GPU Selection Guide for On-Premise AI: H100 vs A100 vs L40S vs Consumer GPUs
A detailed comparison of NVIDIA H100, A100, L40S, RTX 4090, and RTX 5090 GPUs for enterprise AI workloads. Includes performance benchmarks, cost analysis, power requirements, and use case recommendations for on-premise deployments.
Choosing the right GPU for on-premise AI isn't about buying the most powerful hardware available. It's about matching GPU capabilities to your actual workloads — and the price differences are large enough that getting this wrong costs tens or hundreds of thousands of dollars.
This guide covers the five GPUs most commonly deployed in enterprise on-premise AI infrastructure, with specific recommendations based on workload type, model size, and budget.

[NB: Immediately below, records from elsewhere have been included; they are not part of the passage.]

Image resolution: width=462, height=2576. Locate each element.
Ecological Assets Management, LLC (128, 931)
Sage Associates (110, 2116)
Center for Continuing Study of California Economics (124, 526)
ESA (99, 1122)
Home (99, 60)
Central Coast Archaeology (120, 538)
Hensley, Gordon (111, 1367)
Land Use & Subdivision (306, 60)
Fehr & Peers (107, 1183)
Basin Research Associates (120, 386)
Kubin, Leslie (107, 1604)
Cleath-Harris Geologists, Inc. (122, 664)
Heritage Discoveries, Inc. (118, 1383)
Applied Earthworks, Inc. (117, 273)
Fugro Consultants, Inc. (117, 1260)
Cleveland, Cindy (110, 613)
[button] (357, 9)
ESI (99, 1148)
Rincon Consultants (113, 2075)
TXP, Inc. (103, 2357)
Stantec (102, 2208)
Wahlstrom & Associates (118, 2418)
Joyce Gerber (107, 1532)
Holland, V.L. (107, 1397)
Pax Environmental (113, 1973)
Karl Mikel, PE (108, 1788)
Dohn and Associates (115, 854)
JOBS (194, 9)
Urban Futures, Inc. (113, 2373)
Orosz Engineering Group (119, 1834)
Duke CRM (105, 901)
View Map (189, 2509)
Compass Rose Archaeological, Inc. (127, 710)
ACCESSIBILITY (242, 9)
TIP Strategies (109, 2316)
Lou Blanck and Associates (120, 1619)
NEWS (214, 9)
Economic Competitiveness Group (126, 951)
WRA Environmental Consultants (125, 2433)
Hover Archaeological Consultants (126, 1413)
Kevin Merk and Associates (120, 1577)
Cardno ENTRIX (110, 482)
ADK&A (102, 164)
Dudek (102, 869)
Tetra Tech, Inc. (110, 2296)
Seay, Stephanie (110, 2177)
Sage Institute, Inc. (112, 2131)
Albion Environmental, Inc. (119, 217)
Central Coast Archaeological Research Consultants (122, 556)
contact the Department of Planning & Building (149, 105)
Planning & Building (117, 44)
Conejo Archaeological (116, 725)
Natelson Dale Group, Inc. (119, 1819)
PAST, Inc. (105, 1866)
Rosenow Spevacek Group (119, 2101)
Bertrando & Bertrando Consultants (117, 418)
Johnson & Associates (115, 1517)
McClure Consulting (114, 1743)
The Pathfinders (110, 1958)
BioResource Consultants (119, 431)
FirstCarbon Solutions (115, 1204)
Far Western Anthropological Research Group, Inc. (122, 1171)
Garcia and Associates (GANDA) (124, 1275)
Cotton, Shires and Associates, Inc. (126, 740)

GPU Specifications at a Glance
| Specification | H100 SXM | A100 SXM | L40S | RTX 4090 | RTX 5090 |
|---|---|---|---|---|---|
| VRAM | 80 GB HBM3 | 80 GB HBM2e | 48 GB GDDR6 | 24 GB GDDR6X | 32 GB GDDR7 |
| Memory Bandwidth | 3,350 GB/s | 2,039 GB/s | 864 GB/s | 1,008 GB/s | ~1,790 GB/s |
| FP8 Performance | 3,958 TFLOPS | N/A | 733 TFLOPS | 330 TFLOPS | ~380 TFLOPS (est.) |
| FP16 Performance | 1,979 TFLOPS | 624 TFLOPS | 362 TFLOPS | 165 TFLOPS | ~190 TFLOPS (est.) |
| TDP (Power Draw) | 700W | 400W | 350W | 450W | 575W |
| NVLink Support | Yes (900 GB/s) | Yes (600 GB/s) | No | No | No |
| Price per GPU | $25,000–$30,000 | $10,000–$15,000 | $7,000–$10,000 | $1,600–$2,000 | $2,000–$2,500 |
| Form Factor | SXM (requires baseboard) | SXM (requires baseboard) | PCIe | PCIe | PCIe |
| ECC Memory | Yes | Yes | Yes | No | No |
| Multi-Instance GPU | Yes (7 instances) | Yes (7 instances) | No | No | No |
A few things jump out from this table. First, the H100's memory bandwidth is nearly 4x the L40S — this matters enormously for large language model inference where performance is memory-bandwidth-bound. Second, consumer GPUs lack NVLink, which limits multi-GPU training. Third, the price spread is massive: a single H100 costs as much as 15 RTX 4090s.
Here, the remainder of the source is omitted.